Tornadoes and storms leave a trail of devastation in parts of Texas, Oklahoma and Arkansas.

At least eleven people, including two children, were killed in violent storms in the USA. They left a wide trail of destruction in Texas, Oklahoma and Arkansas. Numerous houses and a rest area where drivers had sought shelter were destroyed.

Seven deaths were reported in Cooke County, Texas, near the Oklahoma border, where a tornado swept through a rural area near a mobile home park Saturday night, officials said.

In Oklahoma, at least two people were killed when a tornado hit Mayes County late Saturday night, county emergency management director Johnny Janzen told Fox News affiliate station Tulsa.

And in northern Arkansas, two people were killed in storms in the early hours of Sunday morning, local authorities confirmed.

“All that’s left is a trail of rubble. The devastation is pretty bad,” Cooke County Sheriff Ray Sappington told the Associated Press on Sunday.

Among the dead were two children, ages two and five, the sheriff said.

Hugo Parra, who lives in Farmers Branch, north of Dallas, said he rode out the storm in a gas station bathroom with about 40 to 50 people.

“A firefighter came to check on us and said, ‘You were very lucky,'” Parra said. “The best way to describe it is: The wind was trying to blow us out of the bathrooms.”

Several people were taken by ambulance and helicopter to hospitals in Denton County, Texas, also north of Dallas. However, officials did not initially know the exact extent of their injuries.

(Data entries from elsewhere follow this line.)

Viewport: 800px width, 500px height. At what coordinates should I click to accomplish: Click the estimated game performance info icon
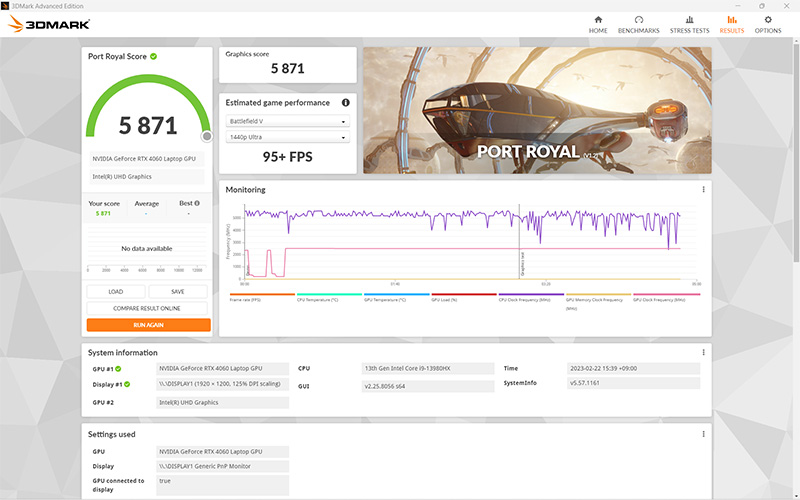346,103
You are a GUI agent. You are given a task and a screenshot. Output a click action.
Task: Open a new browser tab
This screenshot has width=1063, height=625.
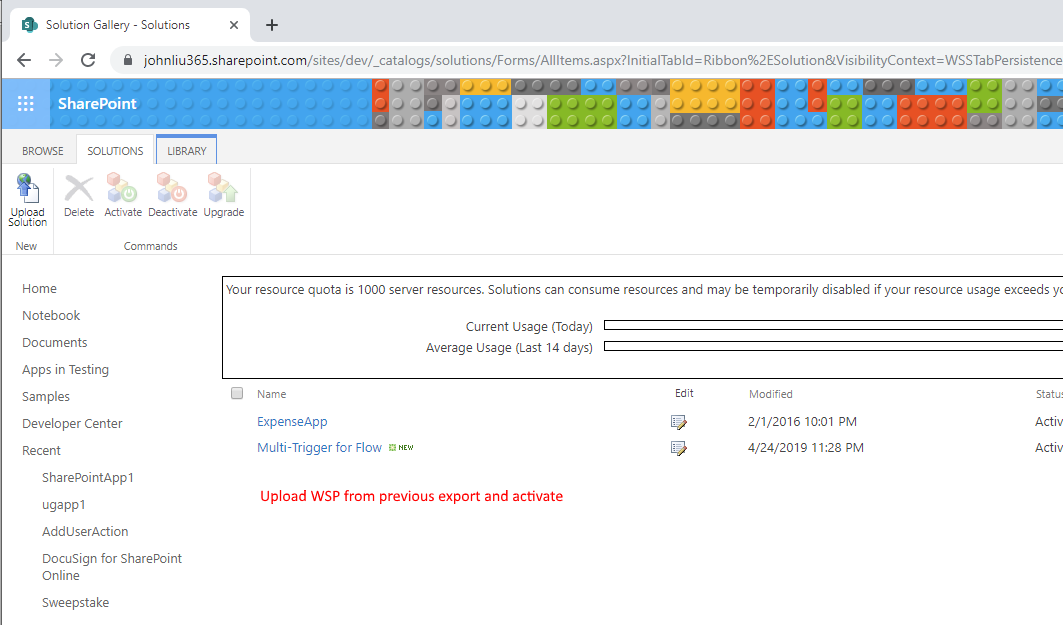[272, 25]
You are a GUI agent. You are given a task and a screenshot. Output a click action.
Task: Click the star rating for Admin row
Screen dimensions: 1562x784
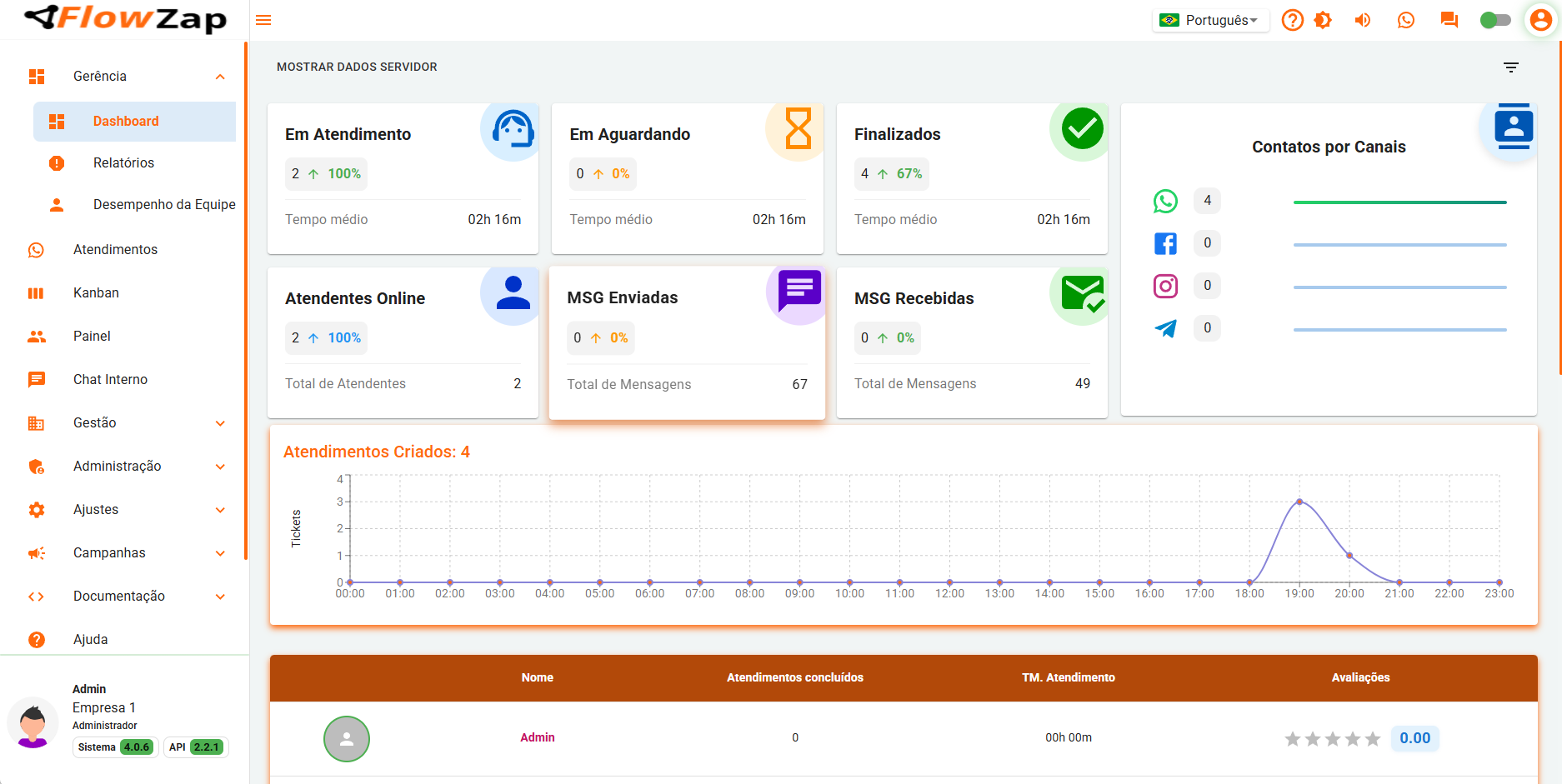1332,739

Elsewhere in Denton County, a tornado overturned semi-trailers and brought traffic to a standstill on Interstate 35, county spokeswoman Dawn Cobb said. An emergency shelter was set up in the rural town of Sanger.

As the storm passed through, at least 60 to 80 people were in a rest stop along the highway, some of them seeking shelter. But there were no serious injuries, Sappington said.

Storms also caused damage in Oklahoma. Guests at an outdoor wedding were injured. According to the website PowerOutage.us, around 375,000 people were without power in Texas, Missouri, Oklahoma, Kansas and Arkansas early Sunday morning.

Meteorologists and authorities issued urgent warnings to seek shelter as the storms moved across the region overnight. “If you are in the path of this storm, seek shelter immediately!” the National Weather Service office in Norman, Oklahoma, posted on the social media platform X.

April and May were tornado-rich months, especially in the Midwest. Iowa was hit hard last week when a deadly tornado devastated Greenfield. Other storms brought flooding and storm damage to other parts of the state.

Even worse weather conditions were forecast for Sunday in the Great Plains region, and tornado warnings are still in effect in many places. In Texas, however, the National Weather Service said the danger had decreased.

“It’s being rebuilt,” Sappington told ABC affiliate WFAA. “It’s Texas.”